▸ **Task details**:
Please rescale the material from the line containing "МВТ-16 (187, 703)" through the last line. Write out each of those lines in full, multiplying every coordinate by 0.35 and rounding to a whole number (halves round up), keep all other text the same, and return only those lines.

▸ **Supplied information**:
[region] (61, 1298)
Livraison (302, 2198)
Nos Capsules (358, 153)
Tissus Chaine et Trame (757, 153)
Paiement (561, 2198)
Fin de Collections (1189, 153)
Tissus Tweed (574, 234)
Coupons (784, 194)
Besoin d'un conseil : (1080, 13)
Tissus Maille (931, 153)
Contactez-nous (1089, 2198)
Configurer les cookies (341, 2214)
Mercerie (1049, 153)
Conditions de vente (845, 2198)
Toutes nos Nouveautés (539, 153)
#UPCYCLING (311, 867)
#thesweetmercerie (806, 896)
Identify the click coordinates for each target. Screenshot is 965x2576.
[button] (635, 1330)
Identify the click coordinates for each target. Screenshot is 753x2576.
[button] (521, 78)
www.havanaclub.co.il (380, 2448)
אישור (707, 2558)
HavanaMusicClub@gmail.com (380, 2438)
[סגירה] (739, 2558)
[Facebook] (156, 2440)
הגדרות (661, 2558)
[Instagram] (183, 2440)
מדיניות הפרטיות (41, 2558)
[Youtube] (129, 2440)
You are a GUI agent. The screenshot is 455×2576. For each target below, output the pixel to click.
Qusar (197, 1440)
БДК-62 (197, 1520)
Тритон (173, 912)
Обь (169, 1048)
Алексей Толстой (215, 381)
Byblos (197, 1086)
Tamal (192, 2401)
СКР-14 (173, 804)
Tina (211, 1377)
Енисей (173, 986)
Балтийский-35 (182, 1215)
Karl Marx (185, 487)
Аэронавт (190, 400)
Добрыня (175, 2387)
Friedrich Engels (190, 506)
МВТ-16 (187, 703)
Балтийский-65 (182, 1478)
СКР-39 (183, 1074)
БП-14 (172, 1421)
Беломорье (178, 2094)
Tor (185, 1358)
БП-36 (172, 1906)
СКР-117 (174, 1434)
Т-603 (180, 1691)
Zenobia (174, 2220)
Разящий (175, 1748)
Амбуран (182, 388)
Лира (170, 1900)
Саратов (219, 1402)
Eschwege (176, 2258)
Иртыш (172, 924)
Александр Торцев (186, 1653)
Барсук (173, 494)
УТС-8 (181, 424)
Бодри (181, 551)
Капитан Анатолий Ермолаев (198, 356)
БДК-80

▸ **Exercise solution**:
МВТ-16 (65, 246)
Балтийский-65 (64, 517)
СКР-39 (64, 376)
БП-14 (60, 497)
Беломорье (62, 733)
Tor (65, 475)
БП-36 (60, 667)
СКР-117 (61, 502)
Т-603 (63, 592)
Zenobia (61, 777)
Разящий (61, 612)
Амбуран (64, 136)
Лира (60, 665)
Саратов (77, 491)
Eschwege (62, 790)
Иртыш (60, 323)
Александр Торцев (65, 579)
Барсук (61, 173)
УТС-8 (63, 148)
Бодри (63, 193)
Капитан Анатолий Ермолаев (69, 125)
БДК-80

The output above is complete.